South African Police Service officers generally carry a Vektor Z88 9mm pistol and pepper spray. Each patrol car is usually also equipped a R5 rifle. To quell disturbances a variety of firearms are used, including R1 semi-automatic rifles, BXP sub-machine gun, Musler 12 gauge shotgun (capable of firing anti-riot rubber bullets contained in standard 12 bore shotgun cartridges), as well as tear gas and pencil flares. The R1 rifle has been withdrawn from all front-line police armories since the mid-1990s, but is still used by elements of the Special Task Force.

Criticism and controversies

Administration
Since the departure of democratic South Africa's first National commissioner George Fivaz in January 2000, a number of successive commissioners have been unable to complete a single term in office, most implicated in and charged with misconduct.

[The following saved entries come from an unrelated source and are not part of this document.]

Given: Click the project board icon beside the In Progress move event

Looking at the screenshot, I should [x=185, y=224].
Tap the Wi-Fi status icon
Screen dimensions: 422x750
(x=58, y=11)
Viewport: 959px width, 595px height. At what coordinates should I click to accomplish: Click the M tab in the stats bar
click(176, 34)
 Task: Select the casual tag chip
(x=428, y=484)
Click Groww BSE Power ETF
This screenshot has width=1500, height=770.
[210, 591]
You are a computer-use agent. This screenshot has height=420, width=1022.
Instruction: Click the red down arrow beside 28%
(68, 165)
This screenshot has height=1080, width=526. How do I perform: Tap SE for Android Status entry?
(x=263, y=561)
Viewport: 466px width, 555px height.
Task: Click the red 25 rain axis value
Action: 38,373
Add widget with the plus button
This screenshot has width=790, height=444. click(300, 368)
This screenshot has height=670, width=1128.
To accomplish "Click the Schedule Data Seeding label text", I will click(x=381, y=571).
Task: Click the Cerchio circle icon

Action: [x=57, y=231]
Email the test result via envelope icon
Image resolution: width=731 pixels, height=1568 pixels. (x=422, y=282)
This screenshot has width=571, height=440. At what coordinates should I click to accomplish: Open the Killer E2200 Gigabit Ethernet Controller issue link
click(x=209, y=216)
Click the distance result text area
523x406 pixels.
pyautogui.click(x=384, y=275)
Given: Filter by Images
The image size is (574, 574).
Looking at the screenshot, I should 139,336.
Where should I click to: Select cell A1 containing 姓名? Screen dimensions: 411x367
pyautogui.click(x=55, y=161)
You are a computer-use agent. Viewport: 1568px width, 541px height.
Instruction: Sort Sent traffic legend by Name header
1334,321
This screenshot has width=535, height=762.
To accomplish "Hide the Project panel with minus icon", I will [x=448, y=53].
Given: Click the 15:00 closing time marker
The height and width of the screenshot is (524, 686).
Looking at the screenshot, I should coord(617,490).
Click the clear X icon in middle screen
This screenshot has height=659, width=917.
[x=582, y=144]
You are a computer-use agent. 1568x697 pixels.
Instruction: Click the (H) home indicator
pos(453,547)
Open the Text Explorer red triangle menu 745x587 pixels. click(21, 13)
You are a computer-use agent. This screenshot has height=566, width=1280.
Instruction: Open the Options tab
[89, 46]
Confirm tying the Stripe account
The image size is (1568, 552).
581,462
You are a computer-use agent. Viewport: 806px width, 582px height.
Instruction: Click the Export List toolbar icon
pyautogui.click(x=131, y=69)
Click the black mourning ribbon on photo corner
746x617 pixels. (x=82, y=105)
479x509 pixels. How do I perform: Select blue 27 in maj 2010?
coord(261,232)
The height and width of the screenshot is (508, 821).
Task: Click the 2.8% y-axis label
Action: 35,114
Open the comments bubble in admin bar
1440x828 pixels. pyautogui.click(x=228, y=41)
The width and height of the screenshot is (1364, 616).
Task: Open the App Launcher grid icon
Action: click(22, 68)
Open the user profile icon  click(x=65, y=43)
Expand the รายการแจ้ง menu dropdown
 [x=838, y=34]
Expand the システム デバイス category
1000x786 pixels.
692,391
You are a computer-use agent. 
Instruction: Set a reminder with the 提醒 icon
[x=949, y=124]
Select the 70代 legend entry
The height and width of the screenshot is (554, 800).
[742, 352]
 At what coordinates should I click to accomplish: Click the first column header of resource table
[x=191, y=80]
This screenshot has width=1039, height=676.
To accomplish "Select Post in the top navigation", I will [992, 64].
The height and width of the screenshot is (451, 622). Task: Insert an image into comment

The distribution of personnel has been controversial, with local legislators questioning why areas most in need of policing resources are being neglected. The department was criticised by the Western Cape Government for providing the lowest number personnel (adjusted for population) with a shortage of 2,392 officers, despite having the highest murder rate. This has been the subject of the Khayelitsha Commission.

Brutality and repression

Amnesty International has expressed concerns about police brutality, including torture and extrajudicial killings, in South Africa. There has also been concern about brutal training methods for the police. According to Peter Jordi from the Wits Law Clinic "[Police] Torture is spiralling out of control. It is happening everywhere." Brandon Edmonds argues that "The cops prey on the poor in this country." Independent studies have confirmed that the SAPS has been used to repress peaceful marches. In April 2009, SAPS attempted to ban unFreedom Day and was implicated in support for September 2009 ANC mob that attacked the elected leadership of the shack settlement at Kennedy Road, Durban. Police officers have also been accused of excessive policing in Blikkiesdorp in Delft, Cape Town, by suppression of freedom and ordering illegal curfews.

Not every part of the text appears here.